* [Required action]: From the records below, pull each line that has "green".
=====
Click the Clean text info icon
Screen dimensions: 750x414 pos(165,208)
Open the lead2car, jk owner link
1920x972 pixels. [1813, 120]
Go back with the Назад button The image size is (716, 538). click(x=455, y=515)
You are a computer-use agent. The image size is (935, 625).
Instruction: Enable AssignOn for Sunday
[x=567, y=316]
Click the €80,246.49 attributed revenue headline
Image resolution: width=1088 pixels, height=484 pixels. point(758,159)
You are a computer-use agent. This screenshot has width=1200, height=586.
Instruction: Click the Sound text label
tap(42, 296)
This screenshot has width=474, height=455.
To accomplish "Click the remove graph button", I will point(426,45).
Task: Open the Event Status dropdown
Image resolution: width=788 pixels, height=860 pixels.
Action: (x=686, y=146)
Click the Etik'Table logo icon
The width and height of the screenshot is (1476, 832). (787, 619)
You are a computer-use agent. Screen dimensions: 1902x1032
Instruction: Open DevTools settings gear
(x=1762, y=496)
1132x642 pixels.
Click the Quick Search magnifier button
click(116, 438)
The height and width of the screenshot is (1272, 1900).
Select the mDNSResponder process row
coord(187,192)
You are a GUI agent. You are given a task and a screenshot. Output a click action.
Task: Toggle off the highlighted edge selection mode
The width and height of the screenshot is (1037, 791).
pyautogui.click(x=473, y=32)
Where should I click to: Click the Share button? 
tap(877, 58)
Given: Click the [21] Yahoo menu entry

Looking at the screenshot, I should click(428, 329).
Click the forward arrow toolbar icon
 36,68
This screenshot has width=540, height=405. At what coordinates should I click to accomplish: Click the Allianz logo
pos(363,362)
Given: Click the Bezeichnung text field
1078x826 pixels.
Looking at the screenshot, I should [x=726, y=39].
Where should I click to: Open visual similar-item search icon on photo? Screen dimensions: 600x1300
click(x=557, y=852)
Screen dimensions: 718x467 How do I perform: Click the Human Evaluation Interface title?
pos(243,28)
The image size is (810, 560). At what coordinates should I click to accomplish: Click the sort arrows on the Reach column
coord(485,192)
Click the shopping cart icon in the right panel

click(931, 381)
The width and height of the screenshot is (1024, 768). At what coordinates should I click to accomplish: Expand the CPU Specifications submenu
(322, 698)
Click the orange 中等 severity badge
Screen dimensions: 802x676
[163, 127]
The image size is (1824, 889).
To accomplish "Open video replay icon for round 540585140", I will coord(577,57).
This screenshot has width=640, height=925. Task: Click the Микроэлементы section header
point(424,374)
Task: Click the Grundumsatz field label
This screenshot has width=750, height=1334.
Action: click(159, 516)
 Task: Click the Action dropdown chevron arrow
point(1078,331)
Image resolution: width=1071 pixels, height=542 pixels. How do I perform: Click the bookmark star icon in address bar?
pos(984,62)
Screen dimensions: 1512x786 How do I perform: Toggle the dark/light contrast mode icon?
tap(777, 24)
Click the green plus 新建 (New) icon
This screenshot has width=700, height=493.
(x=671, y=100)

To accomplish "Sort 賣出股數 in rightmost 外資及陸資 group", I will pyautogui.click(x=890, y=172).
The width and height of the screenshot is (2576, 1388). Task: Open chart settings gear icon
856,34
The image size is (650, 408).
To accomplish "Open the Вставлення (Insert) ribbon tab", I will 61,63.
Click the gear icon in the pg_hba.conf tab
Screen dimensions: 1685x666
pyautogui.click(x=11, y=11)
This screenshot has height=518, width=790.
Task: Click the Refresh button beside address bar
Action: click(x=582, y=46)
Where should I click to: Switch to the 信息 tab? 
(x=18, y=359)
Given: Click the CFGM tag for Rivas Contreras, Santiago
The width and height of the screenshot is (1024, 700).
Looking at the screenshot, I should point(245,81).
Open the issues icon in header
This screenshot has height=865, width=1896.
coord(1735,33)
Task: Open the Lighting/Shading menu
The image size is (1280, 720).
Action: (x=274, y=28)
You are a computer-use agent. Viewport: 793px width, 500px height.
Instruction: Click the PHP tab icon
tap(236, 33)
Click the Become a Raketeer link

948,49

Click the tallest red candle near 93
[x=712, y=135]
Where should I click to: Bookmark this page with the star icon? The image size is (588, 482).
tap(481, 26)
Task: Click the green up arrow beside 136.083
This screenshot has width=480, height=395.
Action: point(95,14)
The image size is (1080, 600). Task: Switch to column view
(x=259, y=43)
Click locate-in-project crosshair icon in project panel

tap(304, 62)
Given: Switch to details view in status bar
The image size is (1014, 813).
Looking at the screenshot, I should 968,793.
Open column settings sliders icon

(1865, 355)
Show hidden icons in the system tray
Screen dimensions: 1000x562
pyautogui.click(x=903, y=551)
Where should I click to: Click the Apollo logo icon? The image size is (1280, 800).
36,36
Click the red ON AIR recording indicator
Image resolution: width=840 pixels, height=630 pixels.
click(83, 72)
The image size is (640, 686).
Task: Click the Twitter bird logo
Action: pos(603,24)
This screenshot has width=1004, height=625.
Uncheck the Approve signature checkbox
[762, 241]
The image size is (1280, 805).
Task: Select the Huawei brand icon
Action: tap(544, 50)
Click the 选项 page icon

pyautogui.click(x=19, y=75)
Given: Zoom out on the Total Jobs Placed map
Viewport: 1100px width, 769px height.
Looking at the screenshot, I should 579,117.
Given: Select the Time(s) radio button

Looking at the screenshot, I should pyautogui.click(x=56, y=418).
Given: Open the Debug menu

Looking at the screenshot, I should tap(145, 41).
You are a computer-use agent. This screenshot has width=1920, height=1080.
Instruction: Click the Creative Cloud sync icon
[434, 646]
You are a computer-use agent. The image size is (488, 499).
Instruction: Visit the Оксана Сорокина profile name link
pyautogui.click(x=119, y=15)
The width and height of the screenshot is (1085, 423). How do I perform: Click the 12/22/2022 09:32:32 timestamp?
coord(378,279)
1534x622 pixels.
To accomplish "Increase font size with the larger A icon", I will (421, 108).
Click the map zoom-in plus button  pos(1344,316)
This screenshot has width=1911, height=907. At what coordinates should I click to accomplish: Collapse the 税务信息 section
=====
* [Result]:
Click the green plus 新建 (New) icon
Task: Click the green up arrow beside 136.083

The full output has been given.